The London-based company pleaded guilty to 14 criminal counts including 11 for felony manslaughter, one misdemeanor under the Clean Water Act, one misdemeanor under the Migratory Bird Treaty Act and one felony count of obstruction of Congress for misrepresenting the size of the spill.
“Today, a jury in New Orleans found that Kurt Mix purposefully obstructed the efforts of law enforcement during the investigation of the largest environmental disaster in U.S. history,” Mythili Raman, acting assistant U.S. attorney general, said in a statement after the verdict.
Mix, the first defendant in a criminal case over the spill to face a jury, was accused of deleting multiple messages, including one in which he said the spill was bigger than BP said it was. He went on trial on Dec. 2. Jury deliberations began Dec. 16.
He was found guilty of deleting messages in October 2010 involving communications with his supervisor, Jonathan Sprague. He was found not guilty of deleting communications in August 2011 involving exchanges with Sprague and a contractor. Defense lawyers contended there was no evidence that Mix acted with corrupt intent on either occasion.
“It sounds like the jury reached a compromise,” said David Uhlmann, a professor at the University of Michigan Law School in Ann Arbor and former head of the environmental crimes section of the U.S. Justice Department. “There is no excuse for destroying evidence during a criminal investigation but deleting text messages hardly qualifies as the worst misconduct in the gulf oil spill,” Uhlmann said in an e-mail today.
Mix was involved in leading BP’s efforts to cap the well, including a procedure called Top Kill, the U.S. said in court papers.

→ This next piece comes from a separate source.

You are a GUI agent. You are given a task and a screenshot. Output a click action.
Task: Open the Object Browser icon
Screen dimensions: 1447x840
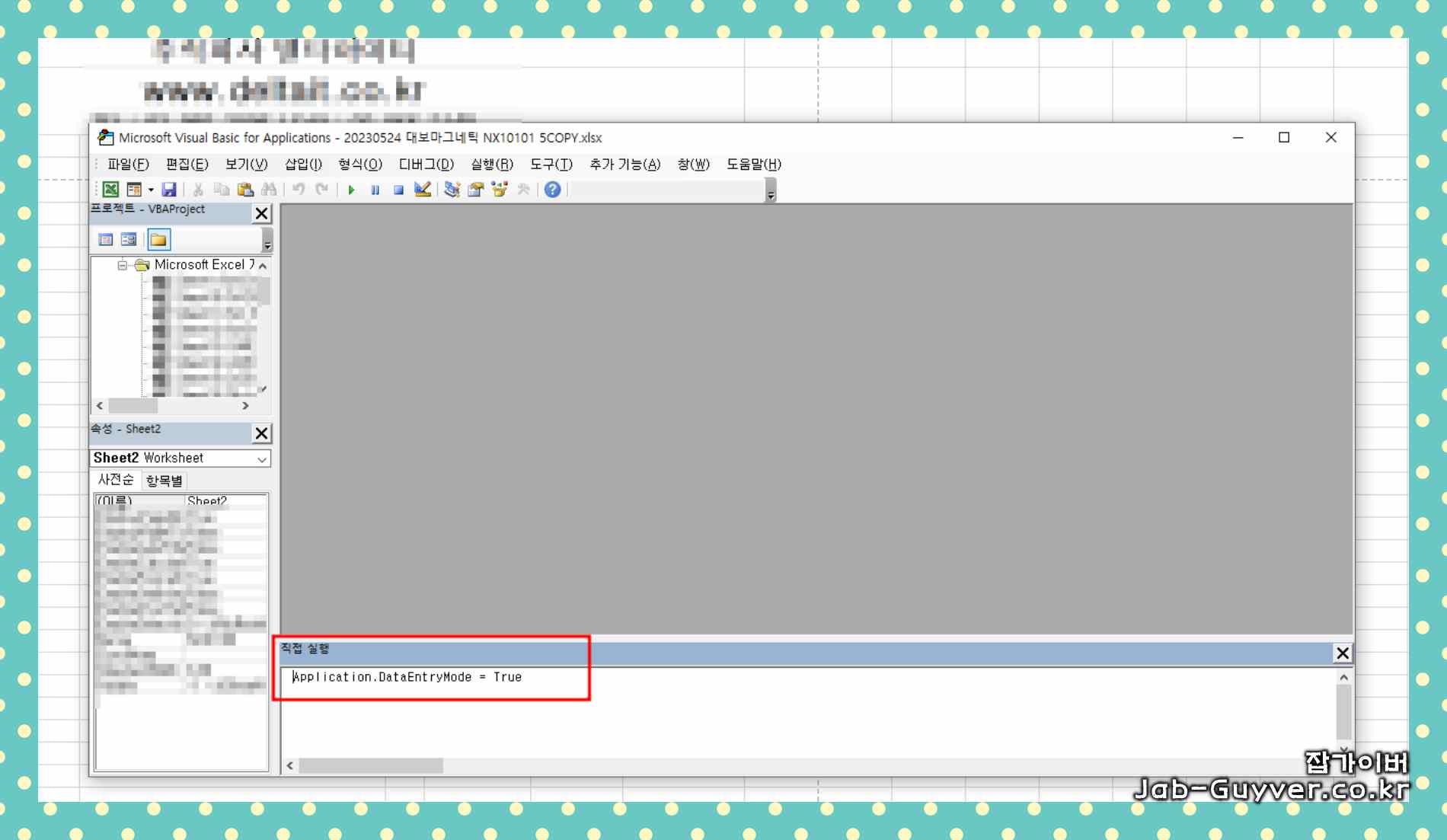click(x=498, y=190)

Mix, who had access to internal company data on the amount of oil flowing into the gulf, knew that BP’s internal estimates of the flow rate were “well above” the numbers the company was citing publicly and higher than the maximum 15,000 barrel-a-day limit for Top Kill to succeed, the U.S. said.

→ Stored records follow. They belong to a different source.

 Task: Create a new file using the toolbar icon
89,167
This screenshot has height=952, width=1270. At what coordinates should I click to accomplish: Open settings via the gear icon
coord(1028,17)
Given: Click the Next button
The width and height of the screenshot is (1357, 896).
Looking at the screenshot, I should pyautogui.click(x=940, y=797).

Mix didn’t disclose this at a meeting of government officials and BP engineers in May 2010 and subsequently erased references to it on his iPhone, prosecutors said.
He sent a text message to a supervisor on May 26, 2010, saying that the flow rate was too high for Top Kill to work, Federal Bureau of Investigation Special Agent Barbara O’Donnell said in a sworn statement filed in the case.
“Too much flow rate -- over 15,000 and too large an orifice,” Mix said, according to the U.S. He later deleted this text, O’Donnell said. The U.S. was able to recover most of the texts, including this one, using “forensic tools,” she said in an April 2012 filing.
Mix was wrongly cast by the government as a central player in a BP cover-up, McPhee said during the trial.
Mix “repeatedly shared with the government, all through the Macondo response effort, the very same information that these prosecutors claim he was trying to hide,” McPhee told the jury in her opening statement. “He had nothing to hide because he had done nothing wrong.”
“Kurt Mix knew exactly what was on that text message string when he deleted it on Oct. 4 and 5 and intended to obstruct this grand jury investigation,” Leo Tsao, a federal prosecutor, said in closing arguments Dec. 16. “The defendant acted with corrupt intent when he deleted text messages.”
Mix, who was arrested in April 2012, was the first person indicted over the 2010 disaster.
Two BP well-site managers, Robert Kaluza and Donald Vidrine, were charged in November 2012 with involuntary manslaughter for the 11 deaths on the well. David Rainey, the company’s former vice president of exploration for the Gulf of Mexico, was charged that month with providing false statements related to the size of the spill.
All three have pleaded not guilty. Rainey’s trial is scheduled for March. Kaluza and Vidrine face trial in June.
The case is U.S. v. Mix, 12-cr-00171, U.S. District Court, Eastern District of Louisiana (New Orleans).